Ou não

ou de como assim é
se lhe parece

Ontem conheci uma jovem gorda que está fazendo uma destas dietas suicidas com remédios, chás, laxantes e jejuns famélicos…

Por não ter intimidade suficiente com a moça, não passei de conselhos óbvios do tipo cuidado com sua saúde, etc. Mas, não pude deixar de pensar um pouco sobre ela e sobre isso.

Todo gordo por vocação e profissão, como eu, aprende desde muito cedo que há sempre dois modos de medir (julgar, considerar, avaliar, projetar, executar, apreciar, fruir…) uma coisa.

Por exemplo, aprendemos sempre que para a esmagadora maioria somos ‘gordos, coitados’… Mas, logo aprendemos que a esmagadora maioria é magra, tadinhos…

Aprendemos que muitos insistem que temos muita massa corpórea para nossa estrutura óssea. E acabamos por descobrir que temos pouca estrutura óssea para nossa massa corpórea. E assim por diante.

Aprendemos a conviver com a ideia amplamente aceita de que somos inadaptados ao mundo – roupas, mobiliário (cadeiras à frente), alimentos, veículos (a começar por aviões, que amo), etc. – e rapidamente percebemos que o mundo é que é extremamente mal projetado e pessimamente construído.
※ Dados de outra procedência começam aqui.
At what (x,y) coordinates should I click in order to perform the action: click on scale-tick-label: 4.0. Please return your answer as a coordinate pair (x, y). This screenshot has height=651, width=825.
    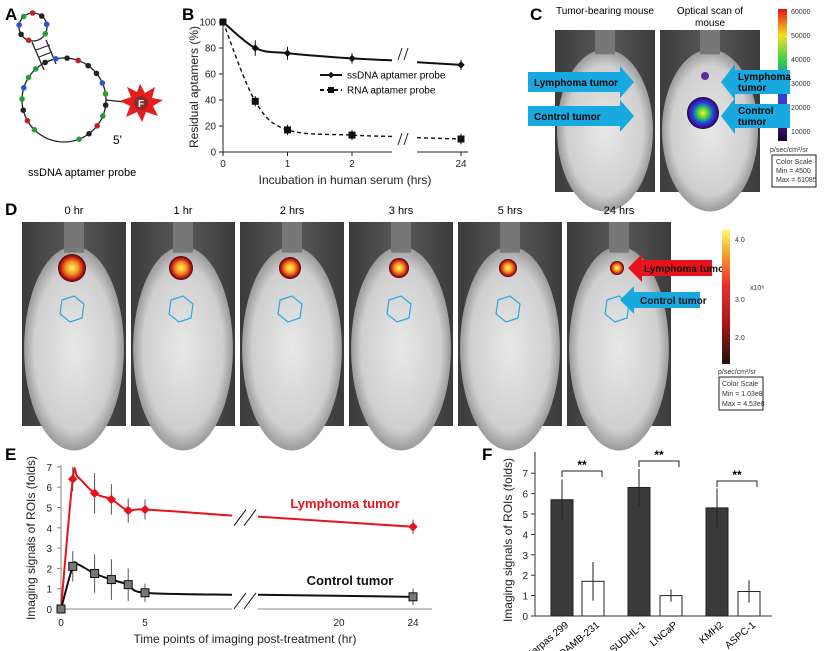
    Looking at the image, I should click on (740, 240).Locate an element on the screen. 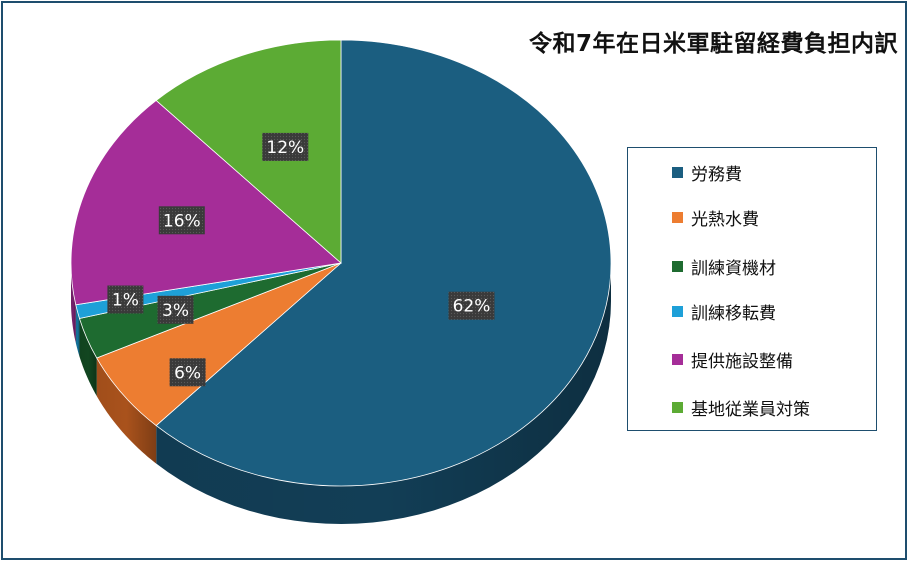 Image resolution: width=912 pixels, height=564 pixels. legend-item: 提供施設整備 is located at coordinates (732, 360).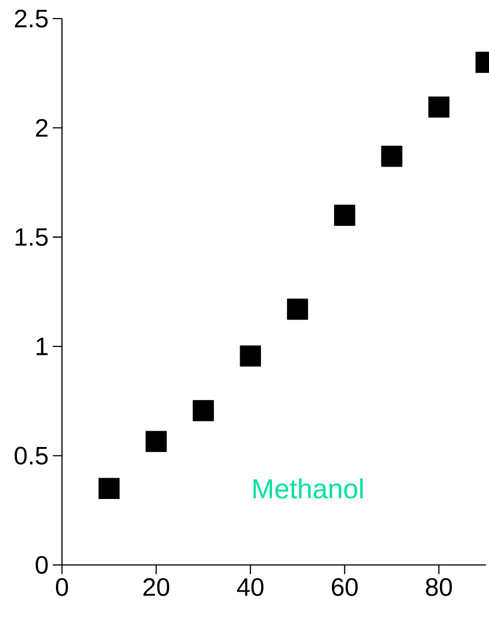  Describe the element at coordinates (42, 128) in the screenshot. I see `y-tick-label: 2` at that location.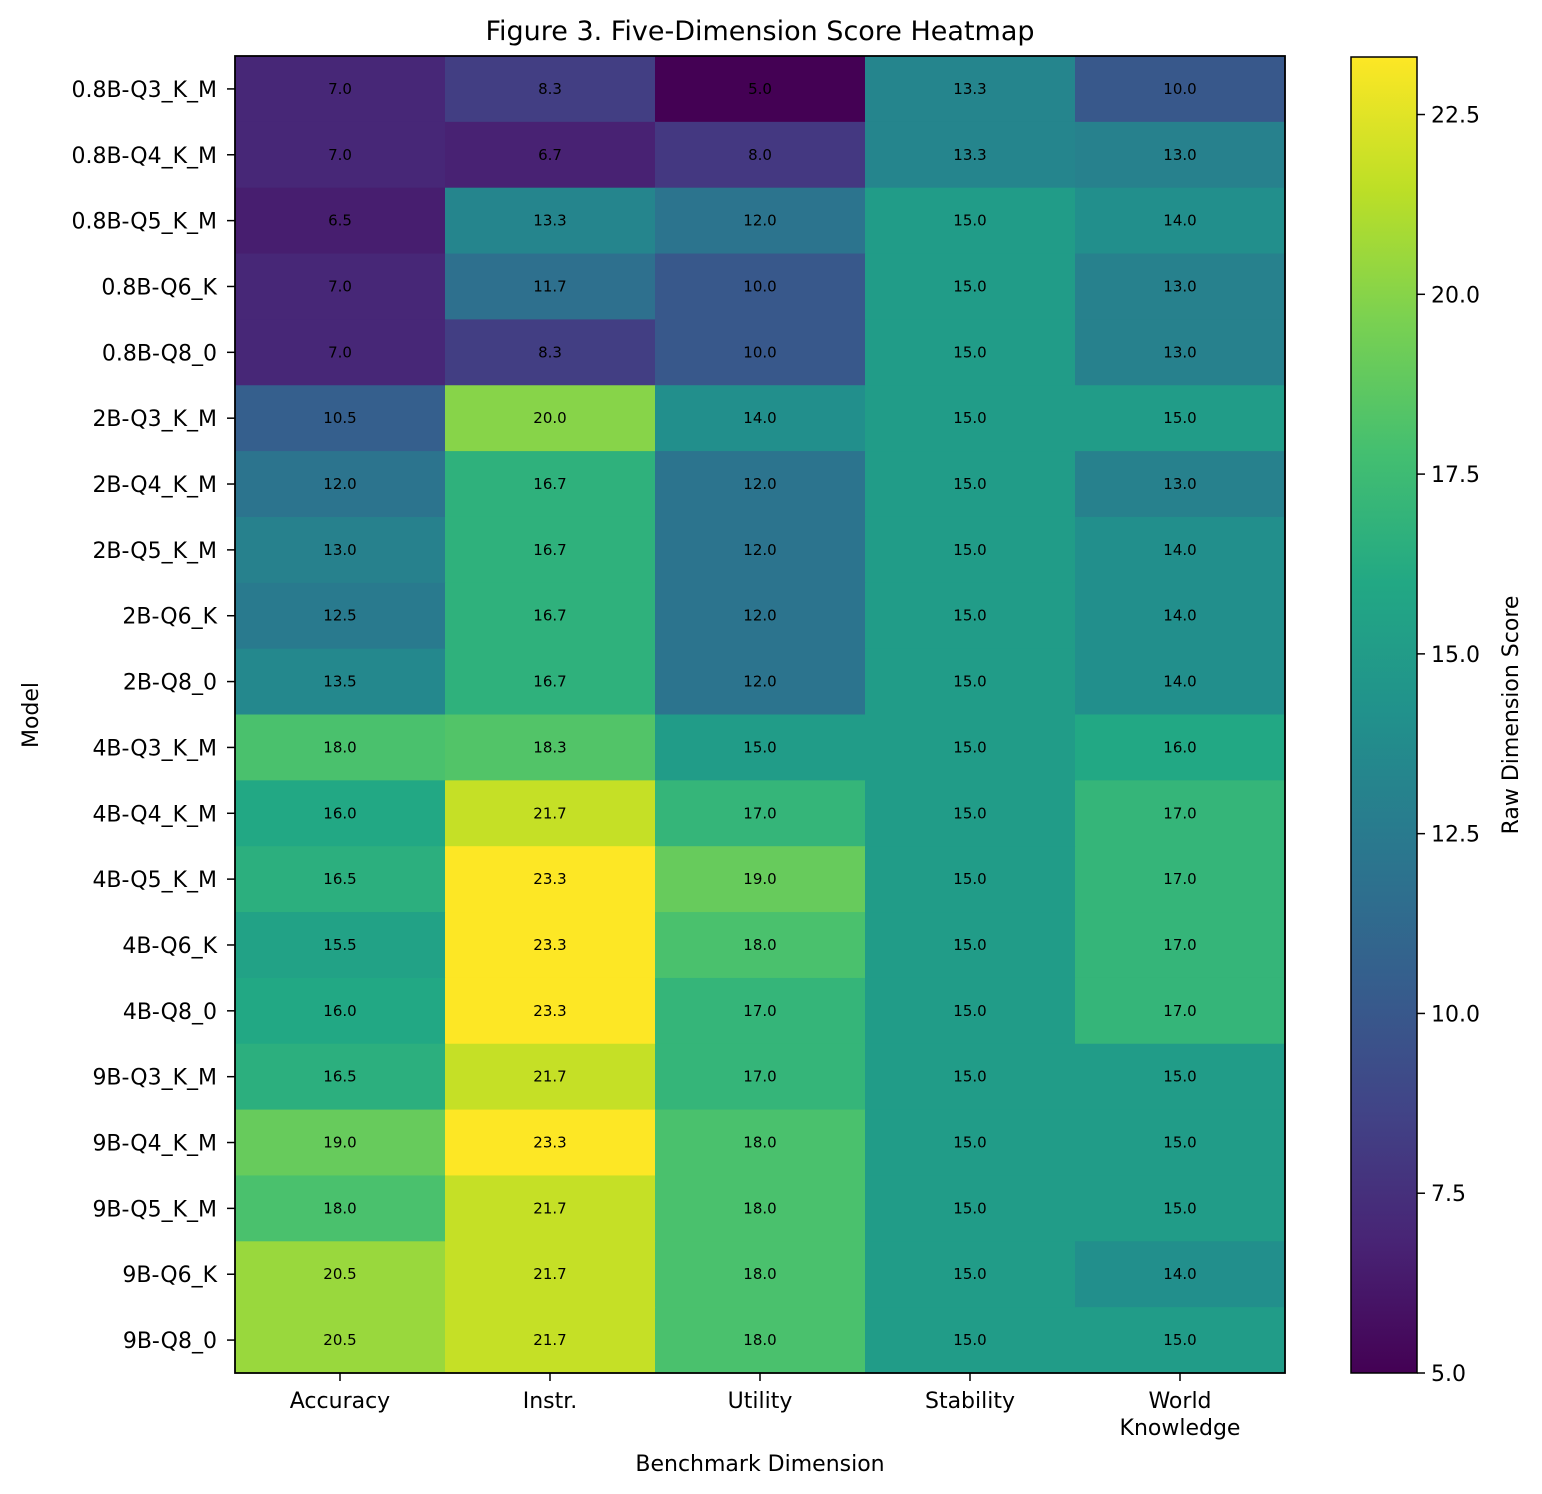 Image resolution: width=1542 pixels, height=1494 pixels. What do you see at coordinates (340, 616) in the screenshot?
I see `cell-value-label: 12.5` at bounding box center [340, 616]. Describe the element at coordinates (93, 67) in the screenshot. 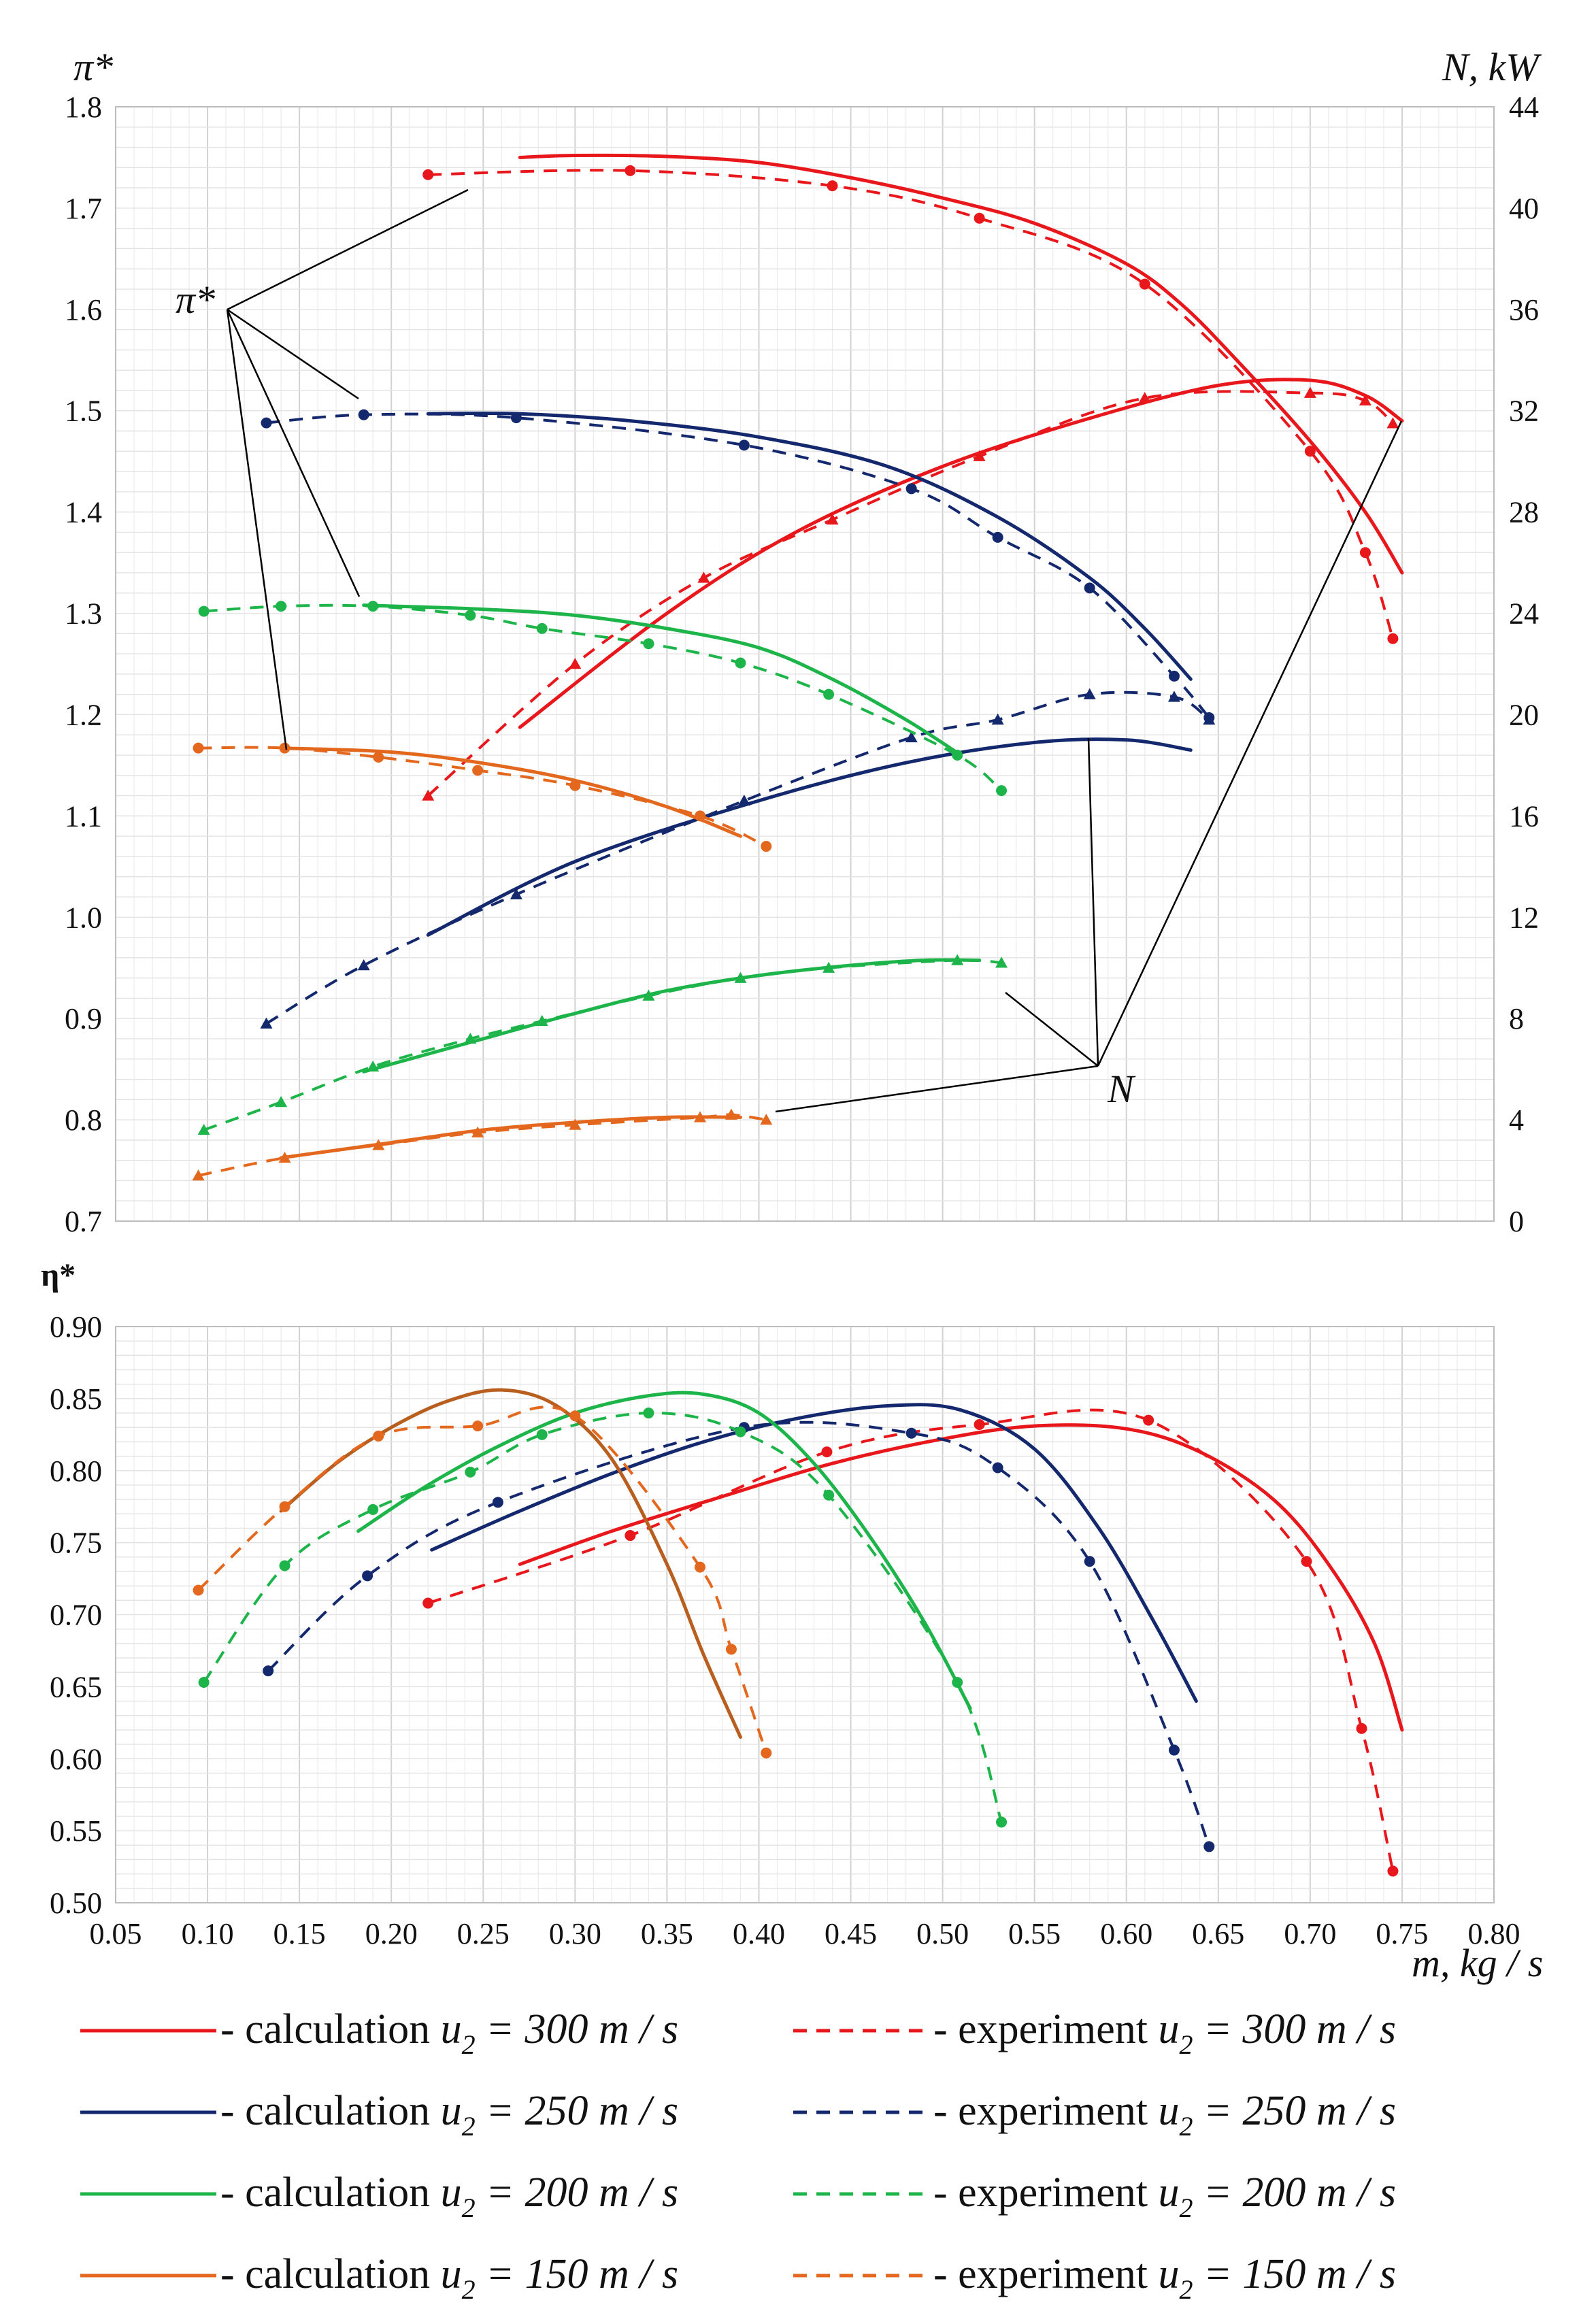

I see `top-y-axis-title: π*` at that location.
Também desenvolvemos uma relação muito especial com o segredo e com a intimidade. Sabemos como ninguém que isso não existe de fato pois logo de cara aprendemos que nosso corpo (inclusive o dos magros e magras, tadinhos) nos revela ao mundo. E, safadinho e tagarela, revela ao mundo que temos prazer e orgulho onde outros tantos sucumbem à obrigação de ter que sentir culpa e vergonha … adoramos comer e comer bem, e muito.

De fato, este escancaramento de certo modo acaba sendo libertador. Afinal, ser gordo não é uma questão física, é um estado de espírito, é uma coisa da alma. O corpo pode até emagrecer, mas o fato é que não há nada que um gordo faça, dietas à frente, que o torne magro.

Talvez por isso exista esta crença infantil e idiota espalhada pelo mundo de que todo gordo é bem humorado. Isto é uma tolice, além de uma bizarrice. Quem conseguiria ser todo o tempo bem humorado e simpaticão? Aliás, alguns não poucos aqui da lista já me viram e me suportaram bem mal humorado e nada simpático. A quem, claro, bem humoradamente agradeço.

O que ocorre, e confunde a percepção das pessoas, é que, na verdade, todo gordo é liberto, é forro.

Assim sendo, e por ter o privilégio de ter descoberto cedo que há sempre pelo menos dois modos de ver o mundo à sua volta, como disse no começo deste texto, e que nenhum dos dois é realmente verdadeiro, o aparente bom humor do gordo não é bom humor. É tolerância.

Tolerância que se deve a isso, à sua liberdade e ao fato de que um gordo, uma gorda, sempre sabem que aquilo tudo que está acontecendo à sua volta, como tudo isso que escrevi até aqui, é verdade, ou não.